The cytomegalovirus egress proteins pUL50 and pUL53 are translocated to the nuclear envelope through two distinct modes of nuclear import

• Published in: Journal of general virology Vol. 94; no. 9; pp. 2056 - 2069
• Main Authors: Schmeiser, Cathrin, Borst, Eva, Sticht, Heinrich, Marschall, Manfred, Milbradt, Jens
• Format: Journal Article
• Language: English
• Published: England 01.09.2013
• Subjects: Active Transport, Cell Nucleus; Amino Acid Substitution; Cells, Cultured; Cytomegalovirus; Cytomegalovirus - genetics; Cytomegalovirus - physiology; DNA Mutational Analysis; Fibroblasts - virology; Humans; Mutant Proteins - genetics; Mutant Proteins - metabolism; Nuclear Localization Signals; Protein Interaction Mapping; Viral Proteins - genetics; Viral Proteins - metabolism; Virus Replication
• ISSN: 0022-1317; 1465-2099; 1465-2099
• DOI: 10.1099/vir.0.052571-0

The nucleocytoplasmic export of cytomegaloviral capsids is regulated by formation of a multi-component nuclear egress complex (NEC), essentially based on viral proteins pUL50 and pUL53. In this study, the generation of recombinant human cytomegaloviruses, expressing tagged versions of pUL50 and pUL53, enabled the investigation of NEC formation in infected primary fibroblasts.

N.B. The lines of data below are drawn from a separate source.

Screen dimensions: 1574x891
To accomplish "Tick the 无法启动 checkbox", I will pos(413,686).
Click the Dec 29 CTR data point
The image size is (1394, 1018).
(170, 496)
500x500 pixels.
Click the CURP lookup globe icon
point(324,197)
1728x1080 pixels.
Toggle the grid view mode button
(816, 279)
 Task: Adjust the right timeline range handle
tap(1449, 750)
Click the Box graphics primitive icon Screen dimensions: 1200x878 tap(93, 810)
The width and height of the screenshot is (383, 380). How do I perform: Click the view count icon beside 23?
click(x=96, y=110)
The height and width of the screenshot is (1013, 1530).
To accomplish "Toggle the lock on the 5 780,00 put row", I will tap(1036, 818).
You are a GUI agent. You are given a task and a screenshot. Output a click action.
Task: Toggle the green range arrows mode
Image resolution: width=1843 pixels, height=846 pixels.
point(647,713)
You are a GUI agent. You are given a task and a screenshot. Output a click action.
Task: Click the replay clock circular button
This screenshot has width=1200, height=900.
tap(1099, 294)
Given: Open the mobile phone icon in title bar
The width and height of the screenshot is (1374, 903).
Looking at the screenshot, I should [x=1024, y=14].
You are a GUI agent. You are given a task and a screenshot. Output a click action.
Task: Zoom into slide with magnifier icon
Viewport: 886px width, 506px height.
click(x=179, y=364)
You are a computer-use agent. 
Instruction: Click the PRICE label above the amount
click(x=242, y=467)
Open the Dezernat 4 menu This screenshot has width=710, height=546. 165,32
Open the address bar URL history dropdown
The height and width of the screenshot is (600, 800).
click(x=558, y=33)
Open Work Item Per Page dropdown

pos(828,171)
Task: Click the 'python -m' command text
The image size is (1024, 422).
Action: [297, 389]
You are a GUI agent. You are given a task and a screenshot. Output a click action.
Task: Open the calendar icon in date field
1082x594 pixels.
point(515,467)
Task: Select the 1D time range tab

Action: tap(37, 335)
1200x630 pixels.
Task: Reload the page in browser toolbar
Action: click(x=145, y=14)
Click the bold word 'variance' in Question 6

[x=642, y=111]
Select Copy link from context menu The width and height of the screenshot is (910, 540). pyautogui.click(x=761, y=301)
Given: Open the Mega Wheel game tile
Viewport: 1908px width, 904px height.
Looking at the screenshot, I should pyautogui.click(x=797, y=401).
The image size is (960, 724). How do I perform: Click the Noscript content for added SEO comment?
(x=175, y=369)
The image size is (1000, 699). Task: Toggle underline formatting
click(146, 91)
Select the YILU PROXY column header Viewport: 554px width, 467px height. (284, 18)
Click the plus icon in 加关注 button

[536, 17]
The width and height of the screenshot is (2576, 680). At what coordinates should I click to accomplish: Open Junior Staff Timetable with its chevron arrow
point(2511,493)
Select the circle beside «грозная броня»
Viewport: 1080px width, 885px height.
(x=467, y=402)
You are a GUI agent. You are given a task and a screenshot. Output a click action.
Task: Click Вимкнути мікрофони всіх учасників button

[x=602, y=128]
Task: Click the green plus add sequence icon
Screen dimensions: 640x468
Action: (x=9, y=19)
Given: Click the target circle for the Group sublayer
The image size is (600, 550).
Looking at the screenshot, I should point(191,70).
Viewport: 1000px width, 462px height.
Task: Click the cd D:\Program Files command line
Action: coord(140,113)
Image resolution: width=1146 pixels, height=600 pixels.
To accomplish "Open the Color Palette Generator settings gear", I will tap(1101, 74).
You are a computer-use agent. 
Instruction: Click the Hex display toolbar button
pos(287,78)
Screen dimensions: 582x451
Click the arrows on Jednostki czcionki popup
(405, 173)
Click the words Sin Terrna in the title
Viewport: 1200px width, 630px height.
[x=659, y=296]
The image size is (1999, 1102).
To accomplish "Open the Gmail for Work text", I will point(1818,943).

For these recombinant viruses, a wild-type-like mode of pUL50–pUL53 interaction and recruitment of both proteins to the nuclear envelope could be demonstrated. Importantly, pUL50 was translocated from an initial cytoplasmic distribution to the nuclear rim, whereas pUL53 accumulated in the nucleus before attaining overall rim colocalization with pUL50. Specified experimental settings illustrated that pUL50 and pUL53 were subject to different pathways of intracellular trafficking. Importantly, a novel nuclear localization signal (NLS) could be identified and functionally verified for pUL53 (amino acids 18–27), whereas no NLS was present in pUL50. Analysis of amino acid replacement mutants further illustrated the differential modes of nuclear import of the two essential viral egress proteins. Taken together, our findings suggest a combination of classical nuclear import (pUL53) and interaction-mediated recruitment (pUL50) as the driving forces for core NEC formation and viral nuclear egress.